▸ **課題一覧**
1. 年譜から、「西洋演劇専門の劇団「雲」に入」から「気になりすぎ、自由劇場のメンバーと対立。」までを、その両方も含めてそのまま書き写してください。
2. 年譜によると、初めて書いた戯曲の題名は何ですか。
3. 年譜の最後の文のあとから、続きを書いてください。

▸ **ページ抜粋**

++++

三歳にして初めて車を見る、そのトラックに向かって「バンザイ」をした記憶がある。金沢美術工芸大学に入学するが、翌年中退。
1964年
いよいよ憧れの東京へ。歩道橋、立体交差を初めて見る。足がすくむ。
西洋演劇専門の劇団「雲」に入る。芥川比呂志主演の「リヤ王」に台詞のない兵隊の役で出演。タイツ姿がおもはゆい。翌年クビ。
1965年-1970年
ほぼインチキの演劇学校「アクターズスタジオ」を手伝う。会計係。19才のイッセー尾形が、お金を握ってやってくる。
吉田日出子、串田和美らの「自由劇場」に誘われる。初戯曲「ボクシング悲歌」を演出。自由劇場連続公演のラインアップに加えてもらう。結婚し、結婚資金と女房の稼ぎをあてに、前衛劇をどんどん演出する。いい気になりすぎ、自由劇場のメンバーと対立。

++++

▸ **提供データ**
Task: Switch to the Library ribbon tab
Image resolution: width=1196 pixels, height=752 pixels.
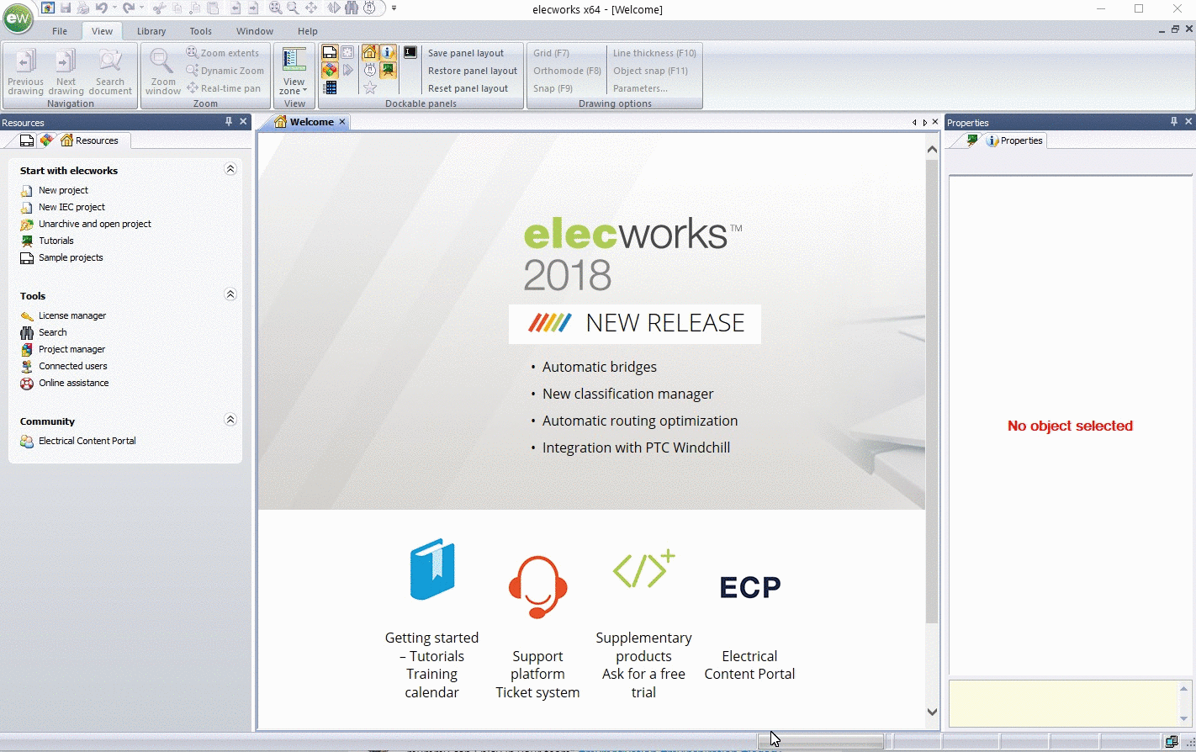Action: click(151, 30)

++++

▸ **課題の答え**
1.
西洋演劇専門の劇団「雲」に入る。芥川比呂志主演の「リヤ王」に台詞のない兵隊の役で出演。タイツ姿がおもはゆい。翌年クビ。
1965年-1970年
ほぼインチキの演劇学校「アクターズスタジオ」を手伝う。会計係。19才のイッセー尾形が、お金を握ってやってくる。
吉田日出子、串田和美らの「自由劇場」に誘われる。初戯曲「ボクシング悲歌」を演出。自由劇場連続公演のラインアップに加えてもらう。結婚し、結婚資金と女房の稼ぎをあてに、前衛劇をどんどん演出する。いい気になりすぎ、自由劇場のメンバーと対立。

2. 「ボクシング悲歌」です。

3.
1980年
芝居を最後にするつもりで、長男誕生の祝い金を使ってイッセー尾形の一人芝居を公演。
1986年ー1988年
骨肉腫で、左膝の骨を切断、除去。芝居のみで生活して行こうと焦る。
セゾン劇場で、山﨑努主演「マクベス」の演出をするが、上出来と喜んだのは自分一人。世の演劇とイッセー尾形と築いた我々の演劇の違いを認めざるを得ない。
1990年-1993年
新しい演劇を作ろうと「イッセー尾形プラスワンシアター」を試みる。ゲストは桃井かおりさん、小松正夫さん。「イッセー尾形都市生活カタログ」は地方公演に出かけるようになり、
NY、ベルリン、ロンドン、など海外をまわるようになる。
1994年ー2002年
近畿大学演劇科で講師として若い演劇人と接するようになる。神戸にて素人集団「アバンギャルズ」を設立。定期的に公演。日本大学芸術学部演劇科で、演劇を教える。
親戚宅を宿舎として金沢で「身体文学」を始める。新しい芝居を創ろうとし、もう自分勝手に必死のつもり。血圧が上がり、死にかける。骨肉腫手術後の足が化膿。次男の大学受験の日に足を切除。足のお葬式をする。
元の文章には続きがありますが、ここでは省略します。